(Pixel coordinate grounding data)
__________
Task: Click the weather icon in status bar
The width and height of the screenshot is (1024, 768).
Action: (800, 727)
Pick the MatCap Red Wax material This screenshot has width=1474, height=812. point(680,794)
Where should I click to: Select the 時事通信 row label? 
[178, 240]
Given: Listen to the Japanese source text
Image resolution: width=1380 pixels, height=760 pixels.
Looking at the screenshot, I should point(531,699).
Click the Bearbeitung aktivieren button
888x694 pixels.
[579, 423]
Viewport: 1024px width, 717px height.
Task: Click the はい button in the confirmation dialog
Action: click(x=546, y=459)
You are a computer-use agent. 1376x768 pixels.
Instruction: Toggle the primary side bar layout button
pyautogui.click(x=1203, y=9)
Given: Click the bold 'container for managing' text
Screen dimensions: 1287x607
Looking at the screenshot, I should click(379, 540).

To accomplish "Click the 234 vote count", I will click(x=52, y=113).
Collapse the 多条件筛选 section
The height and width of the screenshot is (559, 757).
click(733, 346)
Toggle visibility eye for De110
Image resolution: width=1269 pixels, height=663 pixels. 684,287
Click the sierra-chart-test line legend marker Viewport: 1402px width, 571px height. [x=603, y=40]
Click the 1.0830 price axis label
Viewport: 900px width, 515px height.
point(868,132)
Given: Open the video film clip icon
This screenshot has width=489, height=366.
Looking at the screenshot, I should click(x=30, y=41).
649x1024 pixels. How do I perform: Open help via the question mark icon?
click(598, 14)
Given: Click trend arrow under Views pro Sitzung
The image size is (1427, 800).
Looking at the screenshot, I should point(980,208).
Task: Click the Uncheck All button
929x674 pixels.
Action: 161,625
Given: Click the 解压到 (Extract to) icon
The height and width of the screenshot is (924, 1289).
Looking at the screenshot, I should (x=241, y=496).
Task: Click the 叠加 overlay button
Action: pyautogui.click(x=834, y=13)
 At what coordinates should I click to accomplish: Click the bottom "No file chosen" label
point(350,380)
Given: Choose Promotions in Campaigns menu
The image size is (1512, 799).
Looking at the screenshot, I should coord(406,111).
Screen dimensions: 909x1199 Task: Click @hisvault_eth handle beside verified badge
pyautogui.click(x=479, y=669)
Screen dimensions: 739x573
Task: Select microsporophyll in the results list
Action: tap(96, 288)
__________
→ REQUIRED WORK:
All of the lines above are to be restated word for word.

→ ANSWER BELOW:
Task: Click the weather icon in status bar
The width and height of the screenshot is (1024, 768).
Action: (800, 727)
Pick the MatCap Red Wax material This screenshot has width=1474, height=812. point(680,794)
Where should I click to: Select the 時事通信 row label? 
[178, 240]
Given: Listen to the Japanese source text
Image resolution: width=1380 pixels, height=760 pixels.
Looking at the screenshot, I should point(531,699).
Click the Bearbeitung aktivieren button
888x694 pixels.
[579, 423]
Viewport: 1024px width, 717px height.
Task: Click the はい button in the confirmation dialog
Action: click(x=546, y=459)
You are a computer-use agent. 1376x768 pixels.
Instruction: Toggle the primary side bar layout button
pyautogui.click(x=1203, y=9)
Given: Click the bold 'container for managing' text
Screen dimensions: 1287x607
Looking at the screenshot, I should click(379, 540).

To accomplish "Click the 234 vote count", I will click(x=52, y=113).
Collapse the 多条件筛选 section
The height and width of the screenshot is (559, 757).
click(733, 346)
Toggle visibility eye for De110
Image resolution: width=1269 pixels, height=663 pixels. 684,287
Click the sierra-chart-test line legend marker Viewport: 1402px width, 571px height. [x=603, y=40]
Click the 1.0830 price axis label
Viewport: 900px width, 515px height.
point(868,132)
Given: Open the video film clip icon
This screenshot has width=489, height=366.
Looking at the screenshot, I should click(x=30, y=41).
649x1024 pixels. How do I perform: Open help via the question mark icon?
click(598, 14)
Given: Click trend arrow under Views pro Sitzung
The image size is (1427, 800).
Looking at the screenshot, I should point(980,208).
Task: Click the Uncheck All button
929x674 pixels.
Action: 161,625
Given: Click the 解压到 (Extract to) icon
The height and width of the screenshot is (924, 1289).
Looking at the screenshot, I should (x=241, y=496).
Task: Click the 叠加 overlay button
Action: pyautogui.click(x=834, y=13)
 At what coordinates should I click to accomplish: Click the bottom "No file chosen" label
point(350,380)
Given: Choose Promotions in Campaigns menu
The image size is (1512, 799).
Looking at the screenshot, I should coord(406,111).
Screen dimensions: 909x1199 Task: Click @hisvault_eth handle beside verified badge
pyautogui.click(x=479, y=669)
Screen dimensions: 739x573
Task: Select microsporophyll in the results list
Action: tap(96, 288)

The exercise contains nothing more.